Chief Executive Officer Rick Seymour says Nucsafe has successfully found ways to diversify both its radiation and nuclear markets through market differentiation and by licensing an X-ray backscatter technology that is synergistic to its radiation technology through technology diversification. Its X-ray backscatter products are just now coming to market and may well represent the majority of its growth going forward.
“We also decided to diversify markets . . . moving into steel and X-ray,” Seymour said. Nucsafe licensed X-ray backscatter technology from the University of Florida in 2008.
An important existing market for Nucsafe’s radiation and nuclear business is the steel industry. Although not regulated like many of the other radiation and nuclear markets in which Nucsafe operates, this market is financially driven. Despite other strong historic competition in this existing market, Nucsafe has been winning orders by listening to its clients and solving their problems.
Bill Richardson, the company’s Chief Commercial Officer, explained that 80 percent of the steel produced in this country comes from recycled steel, and one of the concerns is contamination that might include radiation. A contamination event can cost the steel manufacturer millions of dollars in clean up, remediation and lost profits from downtime. Nucsafe has adapted its technology to serve that important domestic industrial sector.
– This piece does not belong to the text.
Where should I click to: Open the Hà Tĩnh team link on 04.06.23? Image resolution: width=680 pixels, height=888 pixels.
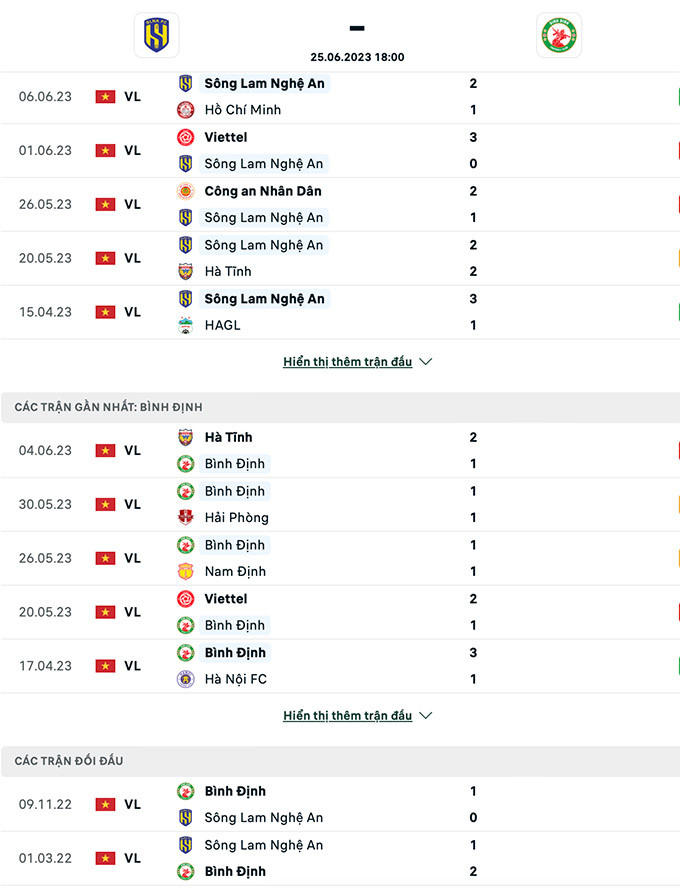[228, 437]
The reduction of helium-3 availability, a gaseous isotope of helium produced largely as a by-product of the decay of tritium used in nuclear weapons, resulted in an exponential increase in prices of the gas, due to decreased supplies relative to increased demands. This situation forced every government agency, university and research facility as well as those companies involved in neutron detector manufacture to look for alternative technologies.
Looking back on that period, Seymour says, “Our technology has become more price and technically competitive as a result,” emphasizing the long-term positive impact that challenges can provide.
Nucsafe’s neutron-sensitive glass technology is now being used in oil and gas exploration and is being further developed as a commercial alternative for neutron detection in security and other commercial applications.
Nucsafe’s newer X-ray backscatter technology serves a variety of diverse, emerging non-destructive test markets. It is being driven not by regulation, but by process improvement and quality assurance for a variety of markets.
“Our niche is non-destructive testing where we can see sub-millimeter features,” Lester Sideropoulos, Chief Operating Officer, said. Unlike traditional X-ray machines, “Backscatter X-ray detects radiation that reflects from the target,” He said. “It allows for less destructive examination and can be used when only one side of the target is available for examination”.
The technology allowed Nucsafe to develop a system to scan an entire aircraft fuselage as well as other defects in both military and commercial aircraft. Ultimately, this technology earned Nucsafe, Boeing Corporation’s “Premier Supplier Award.” It is also being used in security applications as well as other aerospace applications.
“We have always had strong export sales since 2005, winning the Tennessee Department of Economic and Community Development Governor’s award in 2010 for Trade Excellence,” Seymour said. Nucsafe has continued to expand its sales effort into other parts of the world with a strong focus on England, Japan and China.
The UK has always been a priority for Nucsafe, but Asia is a more recently identified area of opportunity. “Sixty to 70 percent of our backlog is currently international,” Seymour said.
The CEO said Nucsafe’s philosophy has always been “not trying to sell you our solution but to solve a customer’s problem.” It appears that this “product lifecycle” commitment is serving the company well. No two businesses are alike and all face challenges at times, success is predicated on determination, perseverance, and a bit of good luck.
In Nucsafe’s case, Seymour says you can add a great group of people, a fine community to work in and a little bit of lunacy.